WORK TO COMPLETE:
Quote only the span from the first line of the entries to the line containing "This screenshot has width=235, height=132.", both ends kept. Leave every picture out.

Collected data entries
-*-*-

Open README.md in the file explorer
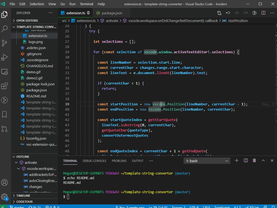The image size is (277, 208). pos(36,96)
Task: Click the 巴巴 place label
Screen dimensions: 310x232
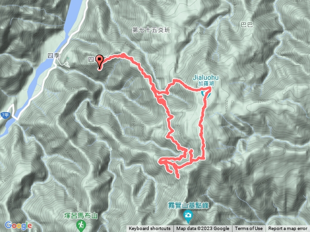Action: click(x=247, y=25)
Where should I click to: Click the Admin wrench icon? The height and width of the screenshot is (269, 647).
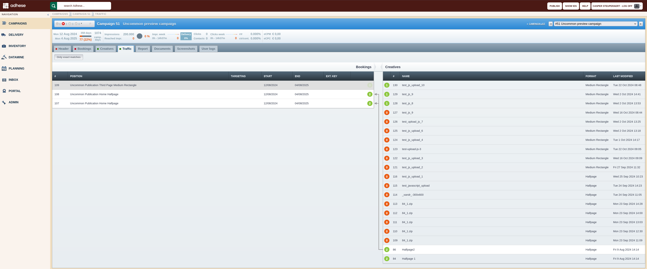4,102
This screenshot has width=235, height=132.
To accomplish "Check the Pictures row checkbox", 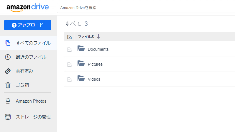I will coord(70,65).
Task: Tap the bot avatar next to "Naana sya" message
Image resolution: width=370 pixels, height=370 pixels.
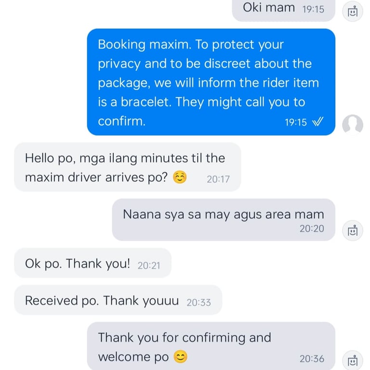Action: tap(353, 231)
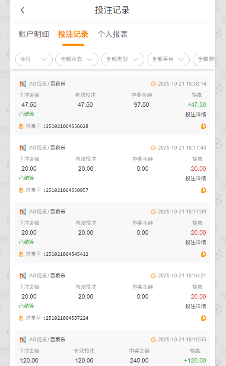Image resolution: width=226 pixels, height=366 pixels.
Task: Copy bet number 251021064545412
Action: [204, 254]
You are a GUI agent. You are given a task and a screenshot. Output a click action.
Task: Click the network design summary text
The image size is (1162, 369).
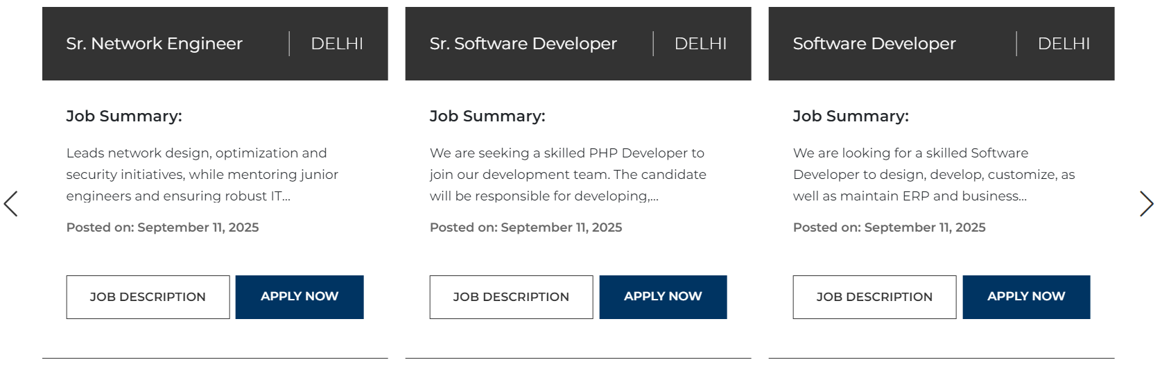(202, 174)
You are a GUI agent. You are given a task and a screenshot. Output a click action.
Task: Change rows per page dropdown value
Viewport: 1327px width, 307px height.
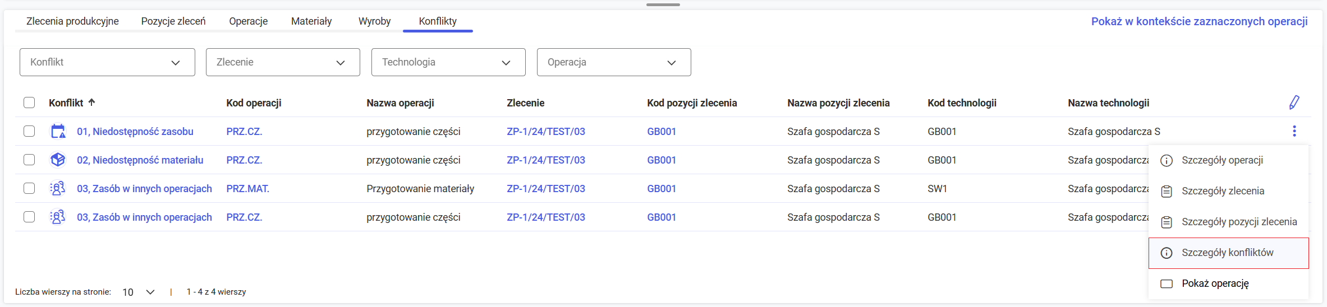click(138, 292)
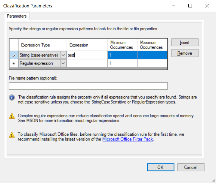Click the warning icon beside the Office files note
This screenshot has width=216, height=183.
(12, 135)
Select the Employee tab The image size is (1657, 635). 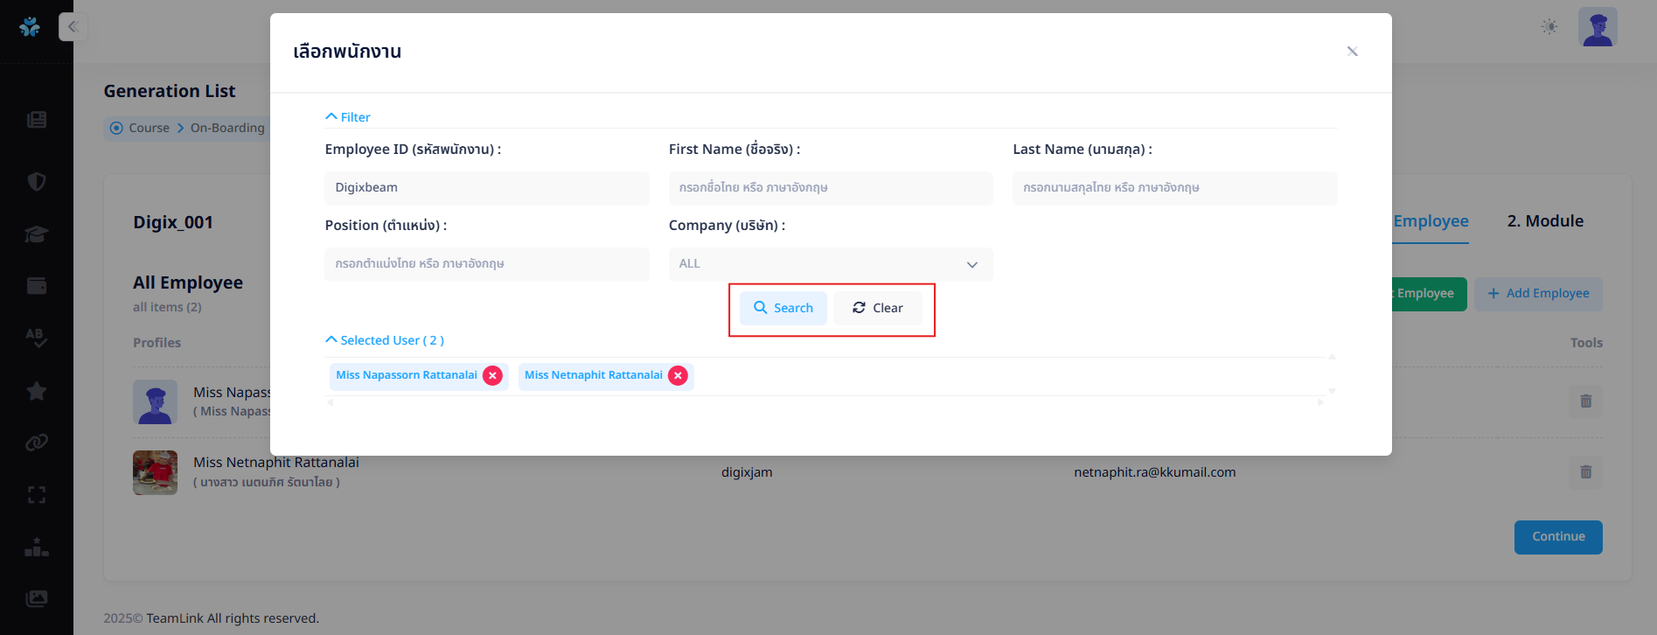pos(1431,221)
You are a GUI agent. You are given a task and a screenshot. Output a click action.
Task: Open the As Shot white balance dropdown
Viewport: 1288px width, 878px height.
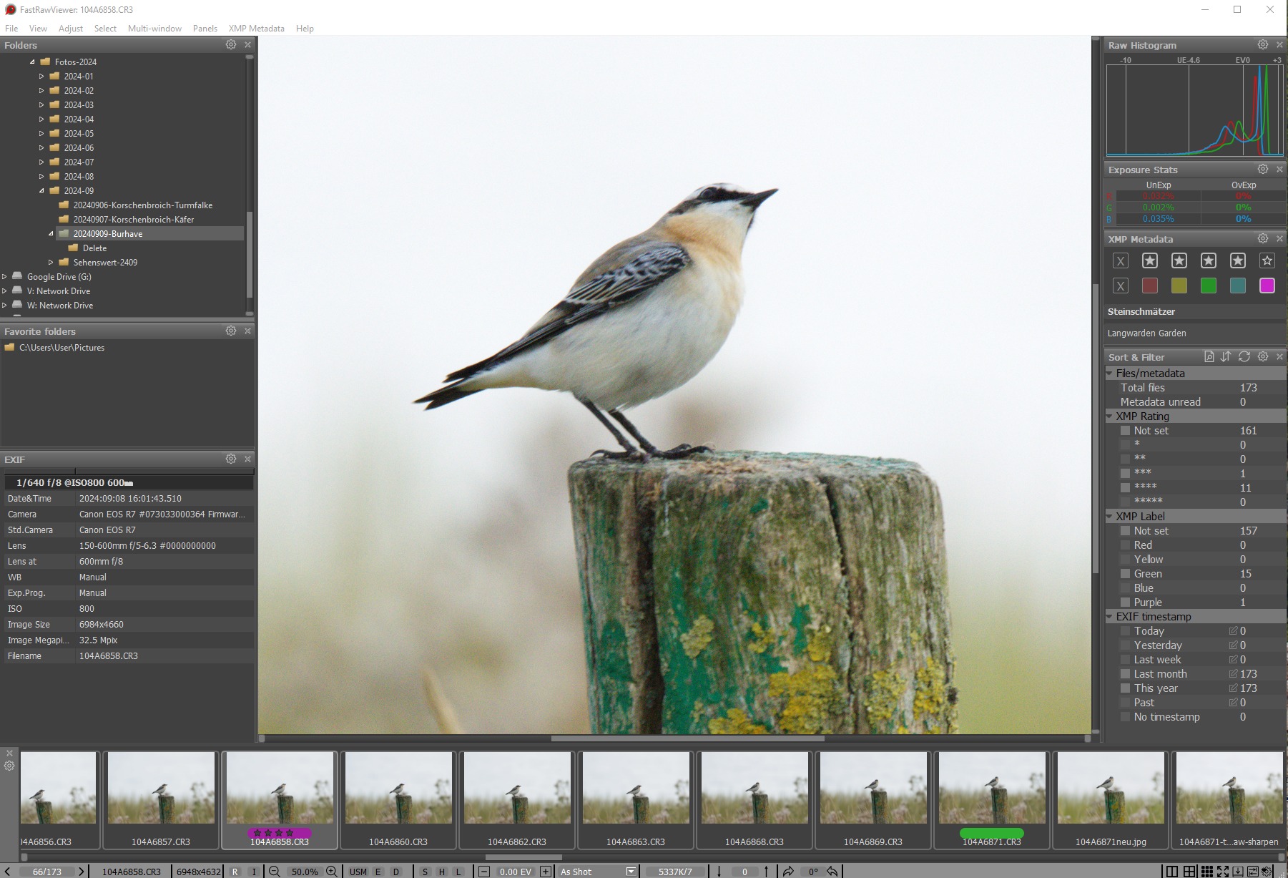point(630,872)
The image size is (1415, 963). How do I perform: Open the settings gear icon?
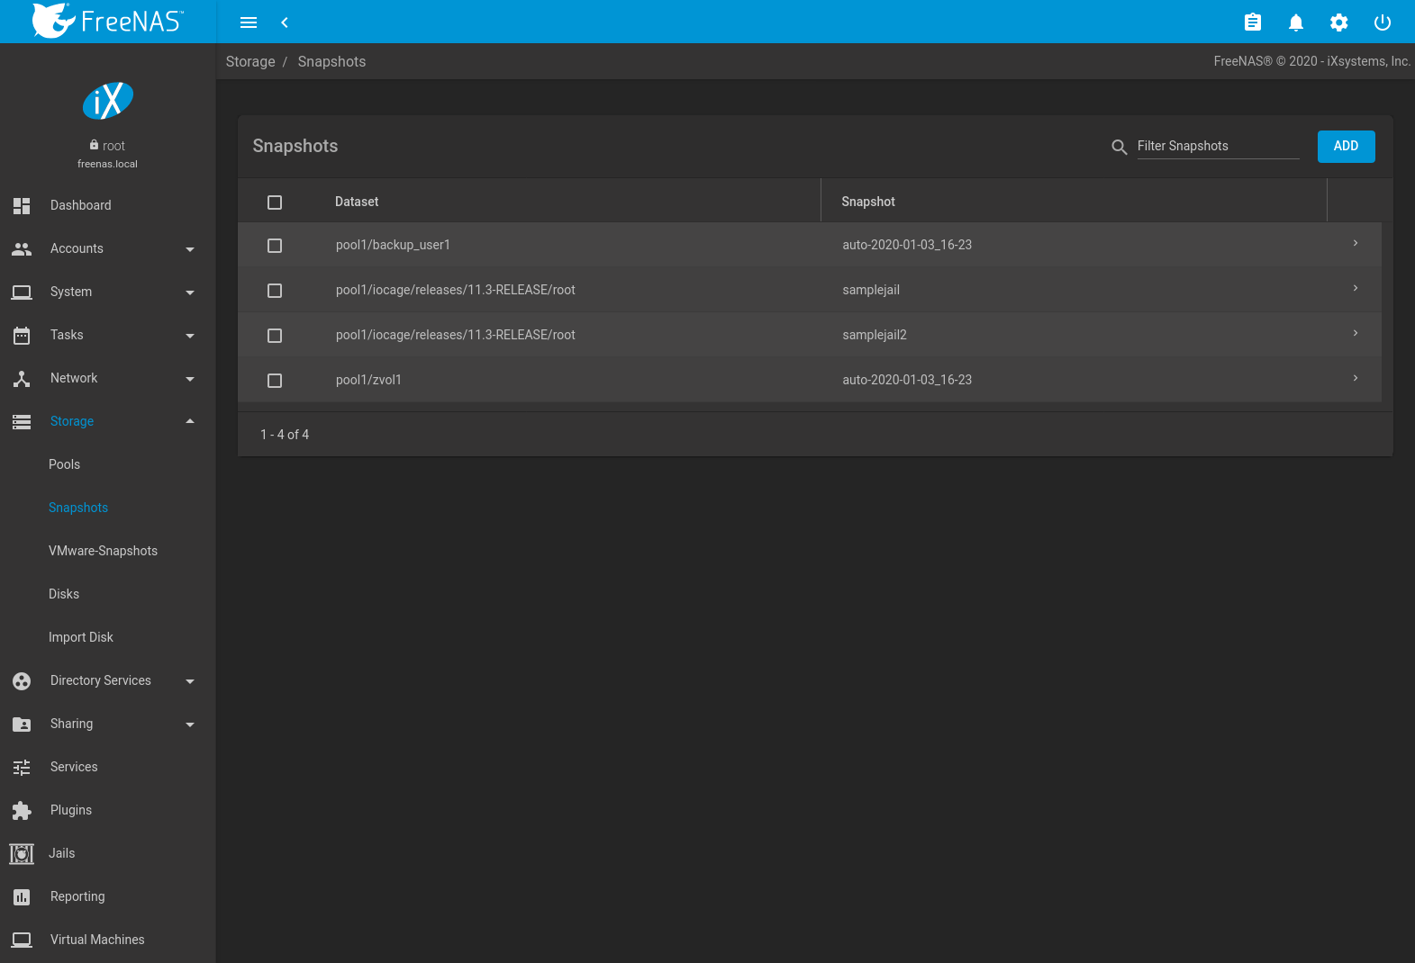click(1338, 23)
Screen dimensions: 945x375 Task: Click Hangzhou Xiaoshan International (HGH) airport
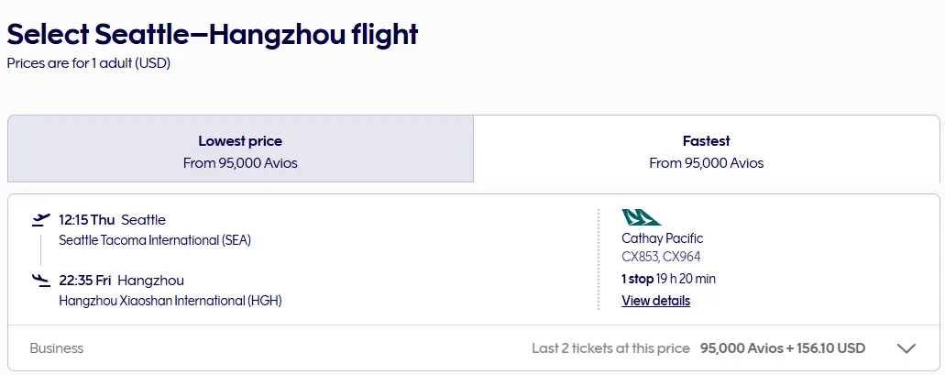click(x=170, y=301)
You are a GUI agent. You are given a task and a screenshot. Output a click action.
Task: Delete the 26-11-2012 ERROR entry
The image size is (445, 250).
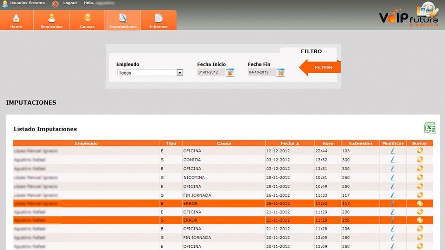pos(420,203)
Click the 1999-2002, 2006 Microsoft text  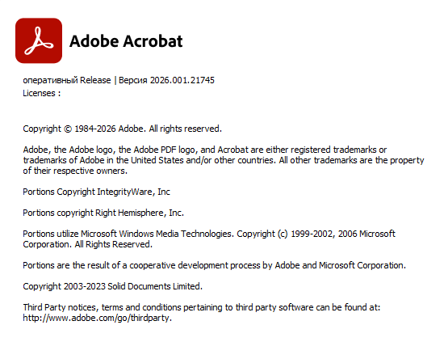click(x=343, y=234)
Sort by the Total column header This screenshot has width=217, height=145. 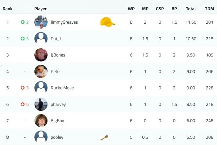[191, 9]
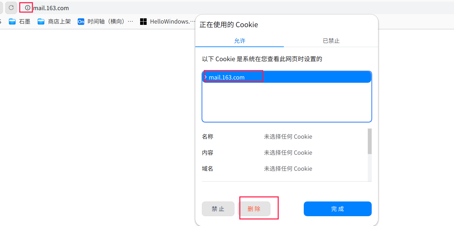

-*-*-

EXPECTED ANSWER:
Open README.md in the file explorer
The image size is (277, 208). pos(36,96)
Task: Click the 巴巴 place label
Screen dimensions: 310x232
Action: click(x=247, y=25)
Where should I click to: Click the Admin wrench icon? The height and width of the screenshot is (269, 647).
4,102
This screenshot has width=235, height=132.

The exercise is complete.